Overall, Bernese Mountain Dogs can be a good breed for families with kids and pets as long as they are properly socialized, trained, and supervised. They are loyal, affectionate dogs that make great family pets and are known for their calm, gentle disposition. However, it is a good idea to consider the individual needs and personalities of your specific dog and your family when determining if a Berner is a right breed for you.

The life span of Bernese Mountain Dogs!

The life span of a Bernese Mountain Dog is typically between 6 and 8 years. This is relatively short compared to many other breeds of dog and is due in part to the breed’s susceptibility to certain health issues.
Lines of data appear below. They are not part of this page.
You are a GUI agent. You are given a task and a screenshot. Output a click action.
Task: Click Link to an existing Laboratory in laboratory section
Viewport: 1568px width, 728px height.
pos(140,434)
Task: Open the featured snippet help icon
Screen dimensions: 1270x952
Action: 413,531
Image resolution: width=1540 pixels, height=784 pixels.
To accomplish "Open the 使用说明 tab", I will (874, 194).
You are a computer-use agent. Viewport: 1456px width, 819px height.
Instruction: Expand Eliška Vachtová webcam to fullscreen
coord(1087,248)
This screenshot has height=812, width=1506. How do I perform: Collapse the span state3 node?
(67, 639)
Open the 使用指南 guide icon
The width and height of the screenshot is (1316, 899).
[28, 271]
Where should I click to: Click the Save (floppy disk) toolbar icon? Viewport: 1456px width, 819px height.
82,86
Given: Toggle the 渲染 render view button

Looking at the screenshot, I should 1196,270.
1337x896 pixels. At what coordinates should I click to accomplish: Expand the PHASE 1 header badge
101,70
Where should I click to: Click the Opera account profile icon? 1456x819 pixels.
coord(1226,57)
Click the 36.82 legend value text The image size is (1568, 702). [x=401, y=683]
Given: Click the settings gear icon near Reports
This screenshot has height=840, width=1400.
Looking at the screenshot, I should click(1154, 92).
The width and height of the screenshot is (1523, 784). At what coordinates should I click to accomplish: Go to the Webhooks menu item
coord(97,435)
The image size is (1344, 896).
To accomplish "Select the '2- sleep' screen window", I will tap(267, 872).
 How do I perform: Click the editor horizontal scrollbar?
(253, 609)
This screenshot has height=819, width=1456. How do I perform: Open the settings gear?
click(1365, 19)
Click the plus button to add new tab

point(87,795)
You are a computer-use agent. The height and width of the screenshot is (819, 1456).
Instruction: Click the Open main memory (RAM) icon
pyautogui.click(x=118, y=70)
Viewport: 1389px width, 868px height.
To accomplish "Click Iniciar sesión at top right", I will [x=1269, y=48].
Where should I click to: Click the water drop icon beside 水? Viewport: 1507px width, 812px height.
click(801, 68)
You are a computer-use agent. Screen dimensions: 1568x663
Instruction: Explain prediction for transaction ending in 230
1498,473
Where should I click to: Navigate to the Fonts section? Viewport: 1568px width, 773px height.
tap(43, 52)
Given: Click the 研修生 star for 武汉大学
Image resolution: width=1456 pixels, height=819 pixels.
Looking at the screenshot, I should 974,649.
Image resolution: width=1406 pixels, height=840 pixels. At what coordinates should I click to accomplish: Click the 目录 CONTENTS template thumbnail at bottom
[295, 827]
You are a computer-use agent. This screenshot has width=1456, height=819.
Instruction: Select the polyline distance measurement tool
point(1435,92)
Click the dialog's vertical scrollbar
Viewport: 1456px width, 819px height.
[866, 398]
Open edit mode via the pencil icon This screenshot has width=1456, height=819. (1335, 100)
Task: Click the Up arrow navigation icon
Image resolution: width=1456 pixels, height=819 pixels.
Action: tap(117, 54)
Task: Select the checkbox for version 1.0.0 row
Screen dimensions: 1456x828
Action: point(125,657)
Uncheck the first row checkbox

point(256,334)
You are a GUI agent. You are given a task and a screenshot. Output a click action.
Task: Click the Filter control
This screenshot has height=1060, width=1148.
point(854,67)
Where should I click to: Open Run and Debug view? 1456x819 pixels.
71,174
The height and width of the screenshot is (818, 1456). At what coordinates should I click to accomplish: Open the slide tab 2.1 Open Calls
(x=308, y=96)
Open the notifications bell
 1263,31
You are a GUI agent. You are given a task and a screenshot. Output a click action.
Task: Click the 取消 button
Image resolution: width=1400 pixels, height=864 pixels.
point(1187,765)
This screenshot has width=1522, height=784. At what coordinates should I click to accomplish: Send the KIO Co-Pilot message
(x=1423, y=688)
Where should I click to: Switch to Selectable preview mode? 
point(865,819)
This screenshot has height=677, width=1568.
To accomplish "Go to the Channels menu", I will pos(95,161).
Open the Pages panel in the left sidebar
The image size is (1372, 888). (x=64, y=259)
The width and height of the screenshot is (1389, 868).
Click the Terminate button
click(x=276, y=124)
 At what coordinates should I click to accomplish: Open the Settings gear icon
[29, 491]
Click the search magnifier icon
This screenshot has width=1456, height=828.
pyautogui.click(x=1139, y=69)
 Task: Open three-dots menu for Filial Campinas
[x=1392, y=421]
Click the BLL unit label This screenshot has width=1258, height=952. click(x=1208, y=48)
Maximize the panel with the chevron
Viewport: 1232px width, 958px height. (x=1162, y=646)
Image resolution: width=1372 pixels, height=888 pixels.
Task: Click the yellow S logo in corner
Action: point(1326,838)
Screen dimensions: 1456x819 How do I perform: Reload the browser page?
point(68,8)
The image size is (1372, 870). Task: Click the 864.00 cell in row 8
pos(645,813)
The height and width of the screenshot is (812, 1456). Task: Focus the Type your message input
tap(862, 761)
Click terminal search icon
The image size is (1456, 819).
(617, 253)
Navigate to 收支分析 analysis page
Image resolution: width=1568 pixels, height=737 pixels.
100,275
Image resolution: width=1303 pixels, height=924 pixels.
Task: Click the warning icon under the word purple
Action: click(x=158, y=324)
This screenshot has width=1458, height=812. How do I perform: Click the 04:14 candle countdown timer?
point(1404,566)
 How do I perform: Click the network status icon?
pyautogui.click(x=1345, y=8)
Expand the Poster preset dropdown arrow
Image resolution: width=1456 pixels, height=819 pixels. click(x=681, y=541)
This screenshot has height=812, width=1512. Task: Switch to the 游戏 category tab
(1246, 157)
The life span of a Berner can vary depending on a number of factors, including genetics, diet, exercise, and overall health. Some Berners may live longer than the average lifespan, while others may have shorter lifespans due to health issues or other factors.

To get the most time with your Berner, it is really important to feed them a high-quality diet, provide them with regular exercise, and keep up with their preventive healthcare, including vaccinations, check-ups, and screenings. It is also important to monitor their health and to seek medical attention if you notice any changes in their behavior or appearance.

How young can I get my Bernese Mountain DogsPuppy?

It is generally recommended to wait until a Bernese Mountain Dog puppy is at least eight weeks old before taking them home. At eight weeks of age, puppies have typically been weaned from their mother’s milk and are ready to eat solid food. They are also more socialized and better able to cope with the stresses of a new environment.

Taking a puppy home before they are 8 weeks old can be risky, as it may not be fully immunized and may be more susceptible to illness or infection. It is also important to remember that puppies are still developing and learning at this age and need to be with their mothers and littermates to learn important social skills.

It is a good idea to do thorough research and choose a reputable breeder like Blue diamond Family Pups when looking for a Bernese Mountain Dog puppy. A reputable breeder like Blue Diamond Family Pups can provide you with information about the puppy’s health, temperament, and pedigree and will be able to answer the questions you may have regarding the breed.

You should be prepared for the time, commitment, and expense of raising a puppy. Puppies require a lot of care and attention, including feeding, training, socialization, and healthcare. It is essential to be prepared for the responsibilities of owning a dog before bringing a puppy home.